(Pixel coordinate grounding data)
———

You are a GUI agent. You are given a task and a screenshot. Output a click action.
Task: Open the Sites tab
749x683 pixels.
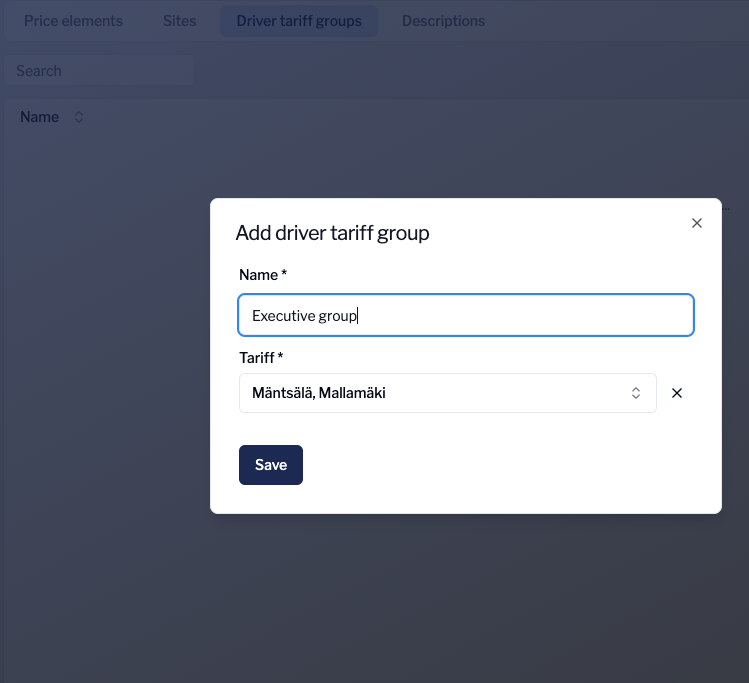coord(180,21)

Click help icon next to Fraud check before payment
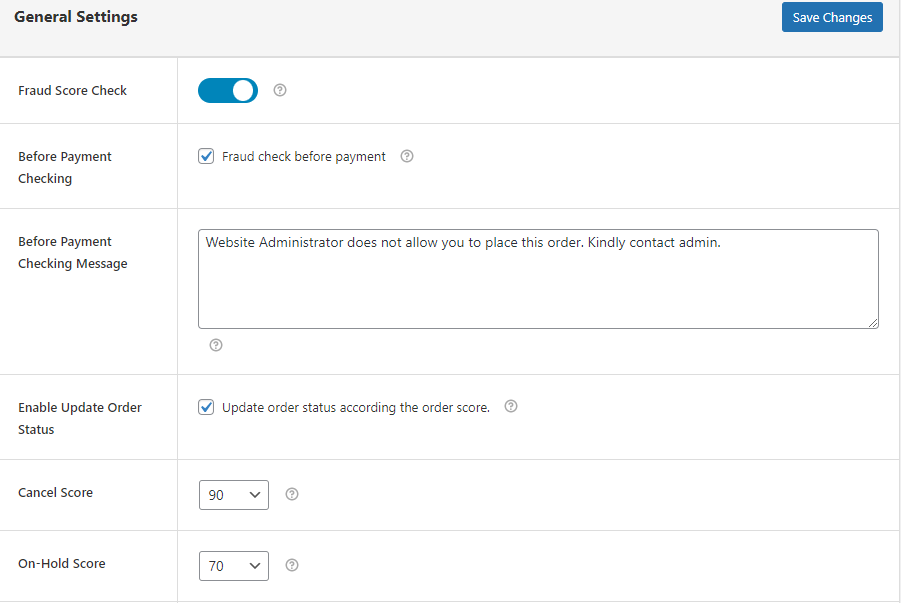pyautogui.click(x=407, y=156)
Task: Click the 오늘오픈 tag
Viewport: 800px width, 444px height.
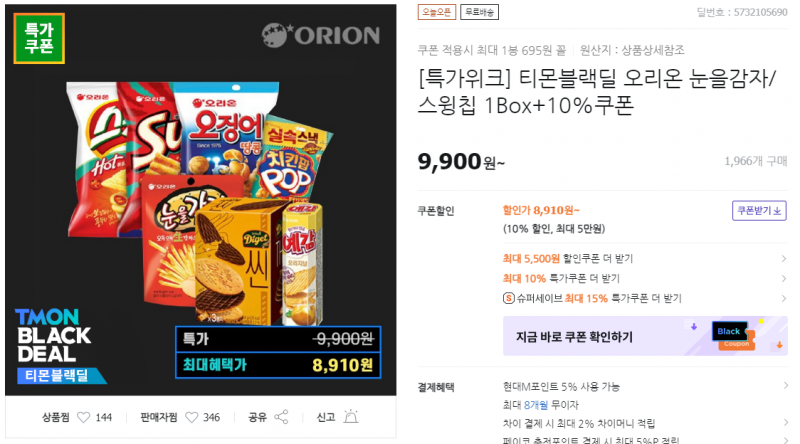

———

#### [DIRECTIONS FOR THIS TASK]
The records must appear again word for word, though none of their pictures should.

#### [OUTPUT BELOW]
You are a GUI agent. You are given a task and a screenshot. Output a click action.
Task: Open the Sites tab
749x683 pixels.
coord(180,21)

Click help icon next to Fraud check before payment
pyautogui.click(x=407, y=156)
Task: Click the 오늘오픈 tag
Viewport: 800px width, 444px height.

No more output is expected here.